DRESSES: Please refer to new member guidelines.
Silk, cotton, and wool might be considered. Bodices and skirts should
match. Most dresses have round or jewel necklines and close with hooks
and eyes or buttons. Buttons were sometimes used as trim for dresses
which actually closed with hooks and eyes. Seams which carry the weight
of the dress may be piped using same fabric. Dresses were hung by two
large loops - not coat hangers. A day dress might be considered and a
ball gown if the wearer wishes. These might have some trim and be cut
fuller than a work dress. Fabrics might be more elaborate. Ball gowns
may lace up the back if desired.
APRONS: A veteran re-enactor might have one or
more aprons for use around camp. These should be cut full and shorter
than the dress. Wool aprons shield the legs from heat while cooking and
do not absorb as much water. Large pockets are acceptable.

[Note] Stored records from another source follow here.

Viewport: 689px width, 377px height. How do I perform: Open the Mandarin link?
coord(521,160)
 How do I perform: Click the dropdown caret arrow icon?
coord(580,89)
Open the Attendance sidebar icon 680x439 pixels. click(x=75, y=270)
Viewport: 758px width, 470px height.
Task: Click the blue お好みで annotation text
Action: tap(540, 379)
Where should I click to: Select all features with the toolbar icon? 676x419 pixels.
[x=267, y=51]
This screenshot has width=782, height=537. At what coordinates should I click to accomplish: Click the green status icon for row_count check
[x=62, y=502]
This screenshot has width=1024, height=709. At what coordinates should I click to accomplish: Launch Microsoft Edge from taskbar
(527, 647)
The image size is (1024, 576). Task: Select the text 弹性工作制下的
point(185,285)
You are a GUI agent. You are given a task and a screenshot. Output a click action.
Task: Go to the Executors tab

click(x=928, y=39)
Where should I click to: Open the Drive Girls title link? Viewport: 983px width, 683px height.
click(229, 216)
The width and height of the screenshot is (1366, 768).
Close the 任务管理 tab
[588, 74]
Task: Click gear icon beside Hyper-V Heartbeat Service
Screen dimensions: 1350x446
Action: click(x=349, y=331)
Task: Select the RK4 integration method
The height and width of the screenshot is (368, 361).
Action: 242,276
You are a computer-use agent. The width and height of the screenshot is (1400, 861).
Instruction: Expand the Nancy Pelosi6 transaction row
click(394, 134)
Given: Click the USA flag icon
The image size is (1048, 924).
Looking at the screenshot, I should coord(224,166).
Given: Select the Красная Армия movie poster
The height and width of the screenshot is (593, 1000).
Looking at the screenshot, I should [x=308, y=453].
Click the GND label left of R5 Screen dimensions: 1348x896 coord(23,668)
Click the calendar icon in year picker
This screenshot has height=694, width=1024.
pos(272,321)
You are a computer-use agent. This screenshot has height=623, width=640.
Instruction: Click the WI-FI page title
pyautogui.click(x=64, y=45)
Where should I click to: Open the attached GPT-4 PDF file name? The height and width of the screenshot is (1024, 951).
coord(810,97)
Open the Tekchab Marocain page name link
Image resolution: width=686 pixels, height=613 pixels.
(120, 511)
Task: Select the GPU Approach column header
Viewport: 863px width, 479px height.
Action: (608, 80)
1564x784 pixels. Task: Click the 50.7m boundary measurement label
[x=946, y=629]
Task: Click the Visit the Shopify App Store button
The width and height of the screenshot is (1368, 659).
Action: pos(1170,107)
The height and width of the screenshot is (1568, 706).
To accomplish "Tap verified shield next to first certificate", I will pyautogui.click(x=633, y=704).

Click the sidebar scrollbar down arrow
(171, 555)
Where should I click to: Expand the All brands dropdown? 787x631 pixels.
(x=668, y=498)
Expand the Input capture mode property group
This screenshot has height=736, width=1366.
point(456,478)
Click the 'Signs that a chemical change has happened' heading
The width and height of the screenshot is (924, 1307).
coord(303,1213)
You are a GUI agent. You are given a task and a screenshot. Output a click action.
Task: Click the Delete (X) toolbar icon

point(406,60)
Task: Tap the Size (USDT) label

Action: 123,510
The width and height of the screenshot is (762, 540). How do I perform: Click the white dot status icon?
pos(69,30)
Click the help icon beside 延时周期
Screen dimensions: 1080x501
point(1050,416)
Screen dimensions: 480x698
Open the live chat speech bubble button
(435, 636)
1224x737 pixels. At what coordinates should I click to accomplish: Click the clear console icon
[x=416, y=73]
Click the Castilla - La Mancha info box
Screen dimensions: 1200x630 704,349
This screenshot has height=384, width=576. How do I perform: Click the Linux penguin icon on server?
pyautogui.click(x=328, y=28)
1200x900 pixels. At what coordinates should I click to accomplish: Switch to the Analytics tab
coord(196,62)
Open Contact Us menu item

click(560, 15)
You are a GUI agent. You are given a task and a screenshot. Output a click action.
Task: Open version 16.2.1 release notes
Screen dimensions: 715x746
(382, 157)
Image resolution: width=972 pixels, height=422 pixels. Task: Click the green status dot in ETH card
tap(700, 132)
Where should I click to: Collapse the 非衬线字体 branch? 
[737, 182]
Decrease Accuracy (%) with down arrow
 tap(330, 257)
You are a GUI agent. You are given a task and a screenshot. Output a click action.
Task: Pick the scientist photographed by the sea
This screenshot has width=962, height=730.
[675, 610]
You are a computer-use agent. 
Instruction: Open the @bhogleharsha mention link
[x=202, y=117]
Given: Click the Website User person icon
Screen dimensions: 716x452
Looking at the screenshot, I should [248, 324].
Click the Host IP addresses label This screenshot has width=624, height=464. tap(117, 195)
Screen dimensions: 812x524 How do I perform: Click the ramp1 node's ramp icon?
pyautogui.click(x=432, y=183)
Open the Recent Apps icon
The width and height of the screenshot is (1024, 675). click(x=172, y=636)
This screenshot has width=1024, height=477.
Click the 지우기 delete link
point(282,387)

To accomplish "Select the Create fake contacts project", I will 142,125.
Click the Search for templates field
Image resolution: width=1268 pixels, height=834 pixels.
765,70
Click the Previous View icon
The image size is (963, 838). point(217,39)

OUTERWEAR: Knitted shawls were popular and might
have decorative borders. Capes should not have gathers around the neck
but flow flat across the shoulders. 100% wool yarn is recommended for
shawls and knitted items when possible.
A palentote might be added to the wardrobe for
warmth and as an alternative to a cape. These varied from below the hip
to just shorter than the dress.
GLOVES: Worn for social visits, church, dances,
etc. Kid gloves for a better look, cotton was acceptable for most
impressions, especially rural Southern women. Gloves worn during the day
might be of colors, evening wear calls for white gloves.
HEAD COVERINGS: Sunbonnets, corded or slat
bonnets are excellent choices for many impressions. Better bonnets
might be a spoon, straw, or cottage bonnet. Hairnets when worn at all
were used over fully dressed hair. These "nets" were made of ribbon or
crochet with beads, flowers, fringe, or bows as trim. Nets sold by
sutlers and referred to as "snoods" are inappropriate. Ties on spoon or
straw bonnets should be wide. The feelings was if you could only afford
one good bonnet it should be straw. Hats were generally worn by younger
women and teens, and were oval in shape, not round. Bonnets were
generally not matched to any particular dress.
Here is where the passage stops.